Plex Server Setup in 2024 - Fully accessible outside your network

[spidysense]

TO get your Plex server Fully accessible outside your network

Firewall -> Nat -> Port Forward
From this page click + (add)
No RDR: unchecked
Interface: WAN
TCP/IP Version: IPv4
Protocol: TCP
Source: Any
Source Port Range: any/any
Destination: WAN Address
Destination port range: (other) 32400/32400
Redirect target IP: Plex server internal IP
Redirect target port: (other) 32400
Pool Options: Default
Description: Plex Media Server
NAT Reflection: Enable
Filter Rule Association: Pass

Services-> Unbound DNS-> Advanced-> Private Domains-> plex.direct

Firewall-> Settings -> Advanced
Reflection for port forwards: checked
Reflection for 1:1: checked
Automatic outbound NAT for Reflection: checked
Firewall Optimization: normal

[meyergru]

I have Nat Reflection enabled and Filter Rule Association "Pass", but otherwise, it should work.

Remember to configure remote access in your plex instance on port 32400.

[ropy29]

Is there an updated version of this? I have not been able to get remote access working since moving to OPNSense. I did notice that if I disable and re-enable remote access, It will be fully accessible for 4 seconds then it goes back to "Not available outside your network".

[meyergru]

I think, it will only work if you are able to access the remote port via IPv4, e.g. you are not behind CG-NAT or any type of double NAT, for that matter.

Also, my firewall optimization is set to "normal", see attached pictures.
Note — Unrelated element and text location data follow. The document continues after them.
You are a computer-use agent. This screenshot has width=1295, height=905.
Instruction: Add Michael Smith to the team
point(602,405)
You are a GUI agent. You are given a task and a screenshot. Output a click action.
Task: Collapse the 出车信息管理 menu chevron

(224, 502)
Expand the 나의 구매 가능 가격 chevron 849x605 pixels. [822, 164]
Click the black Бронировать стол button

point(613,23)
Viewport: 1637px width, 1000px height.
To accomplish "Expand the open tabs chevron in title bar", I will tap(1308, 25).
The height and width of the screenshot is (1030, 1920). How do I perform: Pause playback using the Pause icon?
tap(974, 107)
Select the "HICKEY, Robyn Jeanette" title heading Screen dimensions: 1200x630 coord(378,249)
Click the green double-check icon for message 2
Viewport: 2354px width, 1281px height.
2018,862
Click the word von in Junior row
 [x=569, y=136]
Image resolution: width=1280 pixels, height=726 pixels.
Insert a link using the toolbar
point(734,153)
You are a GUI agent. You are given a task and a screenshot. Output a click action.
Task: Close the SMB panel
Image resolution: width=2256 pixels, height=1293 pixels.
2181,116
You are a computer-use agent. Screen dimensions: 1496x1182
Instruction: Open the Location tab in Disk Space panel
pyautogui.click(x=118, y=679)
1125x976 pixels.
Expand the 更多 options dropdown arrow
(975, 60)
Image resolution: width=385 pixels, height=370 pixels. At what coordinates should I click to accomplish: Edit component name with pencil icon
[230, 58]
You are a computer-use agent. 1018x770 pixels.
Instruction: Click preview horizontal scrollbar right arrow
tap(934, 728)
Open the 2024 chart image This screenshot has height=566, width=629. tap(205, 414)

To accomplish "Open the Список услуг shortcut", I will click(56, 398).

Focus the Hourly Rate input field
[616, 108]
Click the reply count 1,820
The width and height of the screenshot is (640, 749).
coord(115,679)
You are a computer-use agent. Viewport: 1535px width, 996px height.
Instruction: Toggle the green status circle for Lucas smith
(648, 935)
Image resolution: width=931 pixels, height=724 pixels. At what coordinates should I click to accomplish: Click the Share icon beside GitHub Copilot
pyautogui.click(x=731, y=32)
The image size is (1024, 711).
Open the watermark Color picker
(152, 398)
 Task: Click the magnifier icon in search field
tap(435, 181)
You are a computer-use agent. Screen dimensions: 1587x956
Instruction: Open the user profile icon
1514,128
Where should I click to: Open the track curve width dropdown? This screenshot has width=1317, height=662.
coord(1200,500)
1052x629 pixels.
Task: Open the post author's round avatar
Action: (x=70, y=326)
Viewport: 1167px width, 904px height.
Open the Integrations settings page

Obviously, you will need a plex account and have outbound access for your Plex server as well such that the plex network can make your external IPv4 be found. This server may not use a VPN connection, and obviously, you need a static or reserved internal IPv4.

There are instructions on how to test this (see sections "manual port forwarding" and "common problems"). For example, Zenarmor or AdGuardHome could also interfere.

[Mark_the_Red]

Just wanted to say thanks and rep+, high five, thank @spidysense for this post.

Was having a lot of trouble with this based on the garbage information on reddit, plex forums, etc to solve this.

I can 100% confirm that this solution works 100% with Opnsense 27.7.111_2-amd64 on PlexMediaServer(PlexPassVersion) Version 1.41.3.9314 running on Truenas Dragonfish.

If you are using Adguard Home like me, the line  / step is not required:

Services-> Unbound DNS-> Advanced-> Private Domains-> plex.direct

Thanks again for being a guiding light of truth in the darkness of Plex support!

[mrbeef]

This was great, the NAT Reflection tick was what I forgot.

I would like to add that enabling "Reflection for port forwards" caused opnsense hosted Adguard-Home to lose connection. Disabling did not seem to affect my ability to remotely connect though.

[Mando895]

I tried this method, but my Plex server still appears offline. Any help would be greatly appreciated!

[Mando895]

Additional images

[meyergru]

You did not set your internet speed. Also, you may be on CG-NAT. Please show your public IP (or at least the first three octets).

[Mando895]

IPv4: 50.113.87.x

Source: https://whatismyipaddress.com/



Also I just set my upload speed, and it still didn't seem to work. (I figured since I put no limit, it would just go to the maximum possible value.)

[meyergru]

In case of CG-NAT, that is NOT your public IP address, but the address of your ISP connecting outside. That can obviously only be a routeable IP, because your ISP does NAT from a non-routeable (WAN) to a routeable IP - it is even in the name: CG-NAT.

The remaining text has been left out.